### WHAT THE TASK ASKS
From the entries below, pull out each line where "date" appears.

### INFORMATION PROVIDED
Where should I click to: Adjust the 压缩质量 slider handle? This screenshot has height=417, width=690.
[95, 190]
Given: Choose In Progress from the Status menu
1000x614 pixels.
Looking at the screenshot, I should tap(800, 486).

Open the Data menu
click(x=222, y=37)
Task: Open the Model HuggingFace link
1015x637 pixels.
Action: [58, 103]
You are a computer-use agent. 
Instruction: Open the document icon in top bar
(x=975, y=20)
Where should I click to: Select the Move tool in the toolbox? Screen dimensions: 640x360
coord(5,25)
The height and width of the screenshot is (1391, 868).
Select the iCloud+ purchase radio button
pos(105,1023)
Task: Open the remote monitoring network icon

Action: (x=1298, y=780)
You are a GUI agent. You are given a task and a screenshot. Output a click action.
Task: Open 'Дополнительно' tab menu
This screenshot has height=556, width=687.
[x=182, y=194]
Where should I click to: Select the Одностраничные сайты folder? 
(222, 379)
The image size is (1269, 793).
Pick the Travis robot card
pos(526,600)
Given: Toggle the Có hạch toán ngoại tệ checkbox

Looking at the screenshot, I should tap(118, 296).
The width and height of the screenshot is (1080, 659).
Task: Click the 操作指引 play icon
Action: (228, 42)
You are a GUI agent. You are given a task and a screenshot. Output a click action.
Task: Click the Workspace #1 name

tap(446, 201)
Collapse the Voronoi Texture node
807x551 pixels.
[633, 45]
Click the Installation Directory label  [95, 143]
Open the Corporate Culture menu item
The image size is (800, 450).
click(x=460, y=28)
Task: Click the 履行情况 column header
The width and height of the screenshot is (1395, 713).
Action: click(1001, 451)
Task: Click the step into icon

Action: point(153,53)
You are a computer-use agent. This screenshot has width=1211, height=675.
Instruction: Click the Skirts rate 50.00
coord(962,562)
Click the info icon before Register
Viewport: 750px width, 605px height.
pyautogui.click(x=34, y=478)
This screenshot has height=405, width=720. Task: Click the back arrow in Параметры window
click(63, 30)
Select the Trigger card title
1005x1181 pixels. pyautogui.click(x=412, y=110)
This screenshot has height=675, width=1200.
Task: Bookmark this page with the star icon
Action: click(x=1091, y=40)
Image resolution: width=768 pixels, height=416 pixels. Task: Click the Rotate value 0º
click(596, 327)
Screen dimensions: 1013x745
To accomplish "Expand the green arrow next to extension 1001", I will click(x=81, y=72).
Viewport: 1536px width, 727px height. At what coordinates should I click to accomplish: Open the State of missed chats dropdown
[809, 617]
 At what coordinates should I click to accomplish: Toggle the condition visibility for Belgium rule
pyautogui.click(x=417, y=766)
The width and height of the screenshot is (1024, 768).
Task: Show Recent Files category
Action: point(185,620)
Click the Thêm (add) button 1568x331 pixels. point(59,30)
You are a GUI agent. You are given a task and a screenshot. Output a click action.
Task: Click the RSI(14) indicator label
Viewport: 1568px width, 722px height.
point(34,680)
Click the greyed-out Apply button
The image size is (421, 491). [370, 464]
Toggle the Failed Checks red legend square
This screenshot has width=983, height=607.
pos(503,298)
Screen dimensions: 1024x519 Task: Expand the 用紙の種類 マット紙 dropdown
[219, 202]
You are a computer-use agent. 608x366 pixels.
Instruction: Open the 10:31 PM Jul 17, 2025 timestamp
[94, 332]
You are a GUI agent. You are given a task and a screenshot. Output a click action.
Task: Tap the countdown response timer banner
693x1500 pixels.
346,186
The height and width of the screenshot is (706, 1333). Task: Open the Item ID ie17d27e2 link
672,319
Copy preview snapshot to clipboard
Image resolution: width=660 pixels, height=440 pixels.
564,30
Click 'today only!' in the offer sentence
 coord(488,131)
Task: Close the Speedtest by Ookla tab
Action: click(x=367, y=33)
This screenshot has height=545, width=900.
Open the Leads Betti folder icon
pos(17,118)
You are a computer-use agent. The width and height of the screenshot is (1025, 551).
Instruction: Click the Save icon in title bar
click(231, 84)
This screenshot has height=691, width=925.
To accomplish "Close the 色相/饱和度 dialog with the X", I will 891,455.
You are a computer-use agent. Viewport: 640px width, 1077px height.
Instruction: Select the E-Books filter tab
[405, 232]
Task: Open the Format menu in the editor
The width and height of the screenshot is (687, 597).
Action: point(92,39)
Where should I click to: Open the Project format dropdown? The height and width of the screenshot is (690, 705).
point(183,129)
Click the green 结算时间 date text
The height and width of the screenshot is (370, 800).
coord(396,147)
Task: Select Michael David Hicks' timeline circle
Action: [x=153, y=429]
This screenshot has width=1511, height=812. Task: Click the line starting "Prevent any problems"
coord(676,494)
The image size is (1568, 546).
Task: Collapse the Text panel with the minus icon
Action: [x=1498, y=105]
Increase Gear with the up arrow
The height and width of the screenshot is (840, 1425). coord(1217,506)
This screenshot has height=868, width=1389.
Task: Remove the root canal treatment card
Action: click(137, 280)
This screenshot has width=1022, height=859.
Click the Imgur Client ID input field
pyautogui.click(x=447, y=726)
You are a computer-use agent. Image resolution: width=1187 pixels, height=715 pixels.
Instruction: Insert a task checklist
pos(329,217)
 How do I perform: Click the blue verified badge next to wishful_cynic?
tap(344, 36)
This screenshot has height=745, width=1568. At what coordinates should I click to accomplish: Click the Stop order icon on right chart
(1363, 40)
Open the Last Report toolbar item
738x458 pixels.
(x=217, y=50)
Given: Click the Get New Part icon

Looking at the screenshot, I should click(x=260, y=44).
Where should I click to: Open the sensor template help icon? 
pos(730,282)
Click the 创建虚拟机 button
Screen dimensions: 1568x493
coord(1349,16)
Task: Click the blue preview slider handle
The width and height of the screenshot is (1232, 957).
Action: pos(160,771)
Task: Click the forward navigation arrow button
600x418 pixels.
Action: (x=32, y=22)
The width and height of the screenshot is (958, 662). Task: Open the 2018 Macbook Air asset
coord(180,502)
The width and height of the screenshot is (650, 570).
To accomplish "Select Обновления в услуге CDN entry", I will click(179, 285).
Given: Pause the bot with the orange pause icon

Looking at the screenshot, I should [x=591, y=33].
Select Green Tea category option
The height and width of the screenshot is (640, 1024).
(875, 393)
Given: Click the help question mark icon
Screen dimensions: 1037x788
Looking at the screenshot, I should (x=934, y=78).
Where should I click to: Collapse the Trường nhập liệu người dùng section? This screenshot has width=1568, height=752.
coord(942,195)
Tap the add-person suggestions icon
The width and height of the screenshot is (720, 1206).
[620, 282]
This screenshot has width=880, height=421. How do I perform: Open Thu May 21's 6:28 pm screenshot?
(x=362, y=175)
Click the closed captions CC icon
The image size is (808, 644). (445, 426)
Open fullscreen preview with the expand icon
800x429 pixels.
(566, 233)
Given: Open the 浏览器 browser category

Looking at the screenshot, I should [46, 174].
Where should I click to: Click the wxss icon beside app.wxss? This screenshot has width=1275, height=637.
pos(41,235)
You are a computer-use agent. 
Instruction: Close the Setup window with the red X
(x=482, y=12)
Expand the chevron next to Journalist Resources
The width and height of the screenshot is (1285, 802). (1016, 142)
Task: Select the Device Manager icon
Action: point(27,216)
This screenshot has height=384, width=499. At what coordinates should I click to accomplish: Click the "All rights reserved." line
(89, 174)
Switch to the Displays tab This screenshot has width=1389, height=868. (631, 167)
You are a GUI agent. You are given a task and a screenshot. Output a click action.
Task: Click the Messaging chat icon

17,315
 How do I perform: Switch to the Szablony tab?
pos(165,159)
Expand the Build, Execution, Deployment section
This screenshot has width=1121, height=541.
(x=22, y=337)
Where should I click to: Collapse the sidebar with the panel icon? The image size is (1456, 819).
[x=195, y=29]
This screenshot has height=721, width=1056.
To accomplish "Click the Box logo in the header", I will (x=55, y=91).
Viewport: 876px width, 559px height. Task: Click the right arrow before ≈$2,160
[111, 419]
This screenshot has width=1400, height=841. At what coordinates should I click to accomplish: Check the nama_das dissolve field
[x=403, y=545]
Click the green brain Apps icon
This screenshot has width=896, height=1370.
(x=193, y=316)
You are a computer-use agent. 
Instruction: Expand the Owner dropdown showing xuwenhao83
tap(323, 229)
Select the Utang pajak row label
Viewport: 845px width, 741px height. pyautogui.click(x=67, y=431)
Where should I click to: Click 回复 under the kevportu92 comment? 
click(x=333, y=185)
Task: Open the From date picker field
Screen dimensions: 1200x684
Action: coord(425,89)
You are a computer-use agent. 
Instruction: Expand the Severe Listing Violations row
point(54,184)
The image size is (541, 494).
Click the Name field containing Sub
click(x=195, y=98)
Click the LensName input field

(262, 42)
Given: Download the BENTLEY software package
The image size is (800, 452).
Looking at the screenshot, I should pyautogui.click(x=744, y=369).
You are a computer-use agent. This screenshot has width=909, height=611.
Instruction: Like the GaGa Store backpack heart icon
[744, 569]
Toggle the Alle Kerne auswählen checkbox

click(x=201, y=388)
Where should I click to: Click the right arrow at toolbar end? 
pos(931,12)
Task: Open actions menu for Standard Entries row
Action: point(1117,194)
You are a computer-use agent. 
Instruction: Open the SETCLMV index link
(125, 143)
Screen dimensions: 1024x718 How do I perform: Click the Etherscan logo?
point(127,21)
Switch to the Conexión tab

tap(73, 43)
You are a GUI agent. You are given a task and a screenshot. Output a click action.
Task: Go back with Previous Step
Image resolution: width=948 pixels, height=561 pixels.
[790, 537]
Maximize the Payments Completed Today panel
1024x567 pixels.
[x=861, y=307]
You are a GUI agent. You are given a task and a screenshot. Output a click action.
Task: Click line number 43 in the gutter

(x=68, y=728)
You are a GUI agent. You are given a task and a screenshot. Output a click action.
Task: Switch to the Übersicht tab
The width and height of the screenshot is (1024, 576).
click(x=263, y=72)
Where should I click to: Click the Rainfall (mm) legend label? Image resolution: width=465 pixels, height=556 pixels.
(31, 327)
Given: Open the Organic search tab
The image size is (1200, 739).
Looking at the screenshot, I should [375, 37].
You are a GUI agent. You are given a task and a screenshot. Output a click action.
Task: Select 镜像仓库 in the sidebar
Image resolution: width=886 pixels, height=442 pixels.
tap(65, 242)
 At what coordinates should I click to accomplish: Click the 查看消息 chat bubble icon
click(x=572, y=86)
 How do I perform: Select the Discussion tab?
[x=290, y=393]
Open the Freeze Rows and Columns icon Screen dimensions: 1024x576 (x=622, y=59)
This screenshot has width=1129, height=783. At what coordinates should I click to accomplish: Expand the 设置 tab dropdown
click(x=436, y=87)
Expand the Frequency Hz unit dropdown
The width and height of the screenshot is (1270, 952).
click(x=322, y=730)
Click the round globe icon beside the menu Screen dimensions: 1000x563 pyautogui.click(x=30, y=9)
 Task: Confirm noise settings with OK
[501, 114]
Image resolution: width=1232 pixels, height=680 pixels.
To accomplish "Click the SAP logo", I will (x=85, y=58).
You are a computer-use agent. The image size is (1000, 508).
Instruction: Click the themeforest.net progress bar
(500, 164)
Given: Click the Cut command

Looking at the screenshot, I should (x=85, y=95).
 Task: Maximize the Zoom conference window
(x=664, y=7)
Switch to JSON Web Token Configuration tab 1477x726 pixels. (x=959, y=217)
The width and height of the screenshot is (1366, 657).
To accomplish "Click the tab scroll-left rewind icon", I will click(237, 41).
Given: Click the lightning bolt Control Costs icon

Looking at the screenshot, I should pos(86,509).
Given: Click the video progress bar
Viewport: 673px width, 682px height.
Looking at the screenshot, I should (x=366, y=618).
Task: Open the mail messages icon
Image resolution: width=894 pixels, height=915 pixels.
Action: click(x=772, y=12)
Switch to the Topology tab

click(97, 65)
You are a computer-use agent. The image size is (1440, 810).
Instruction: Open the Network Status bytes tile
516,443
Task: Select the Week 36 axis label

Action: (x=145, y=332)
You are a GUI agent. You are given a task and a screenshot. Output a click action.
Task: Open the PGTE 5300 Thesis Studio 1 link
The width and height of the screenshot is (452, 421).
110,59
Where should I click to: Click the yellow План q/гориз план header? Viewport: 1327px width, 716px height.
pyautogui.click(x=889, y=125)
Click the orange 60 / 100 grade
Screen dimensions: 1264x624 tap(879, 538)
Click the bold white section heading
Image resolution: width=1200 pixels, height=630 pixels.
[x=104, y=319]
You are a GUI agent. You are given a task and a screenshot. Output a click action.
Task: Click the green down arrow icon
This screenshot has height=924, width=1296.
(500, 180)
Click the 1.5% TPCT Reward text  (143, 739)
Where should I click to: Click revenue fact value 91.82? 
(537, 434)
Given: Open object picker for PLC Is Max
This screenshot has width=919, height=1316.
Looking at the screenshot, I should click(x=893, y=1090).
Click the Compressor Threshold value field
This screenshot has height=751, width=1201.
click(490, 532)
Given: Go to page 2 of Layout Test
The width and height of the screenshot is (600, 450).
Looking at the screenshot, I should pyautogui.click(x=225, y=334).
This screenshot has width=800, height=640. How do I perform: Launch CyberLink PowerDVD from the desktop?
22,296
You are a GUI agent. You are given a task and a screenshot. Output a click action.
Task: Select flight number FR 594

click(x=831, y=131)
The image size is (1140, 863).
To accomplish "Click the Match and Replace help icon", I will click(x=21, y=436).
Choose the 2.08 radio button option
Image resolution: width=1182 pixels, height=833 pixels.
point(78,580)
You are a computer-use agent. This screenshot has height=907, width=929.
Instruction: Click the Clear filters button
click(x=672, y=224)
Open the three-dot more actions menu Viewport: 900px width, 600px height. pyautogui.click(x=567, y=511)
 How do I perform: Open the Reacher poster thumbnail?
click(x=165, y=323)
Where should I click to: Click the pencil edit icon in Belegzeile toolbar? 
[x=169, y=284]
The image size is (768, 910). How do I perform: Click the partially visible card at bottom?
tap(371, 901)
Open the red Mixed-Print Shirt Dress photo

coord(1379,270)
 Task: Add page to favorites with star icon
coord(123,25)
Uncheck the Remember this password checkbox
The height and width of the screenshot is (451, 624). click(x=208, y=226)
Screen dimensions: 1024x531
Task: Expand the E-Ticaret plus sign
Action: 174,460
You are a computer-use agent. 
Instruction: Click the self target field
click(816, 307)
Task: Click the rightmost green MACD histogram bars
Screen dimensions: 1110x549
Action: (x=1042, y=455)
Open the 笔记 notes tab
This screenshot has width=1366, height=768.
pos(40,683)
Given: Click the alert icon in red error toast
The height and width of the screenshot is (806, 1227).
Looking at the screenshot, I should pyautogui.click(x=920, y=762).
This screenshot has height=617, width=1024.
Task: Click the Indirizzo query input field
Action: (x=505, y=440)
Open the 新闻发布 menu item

### YOUR SOLUTION
Click the green 结算时间 date text
Task: Open the From date picker field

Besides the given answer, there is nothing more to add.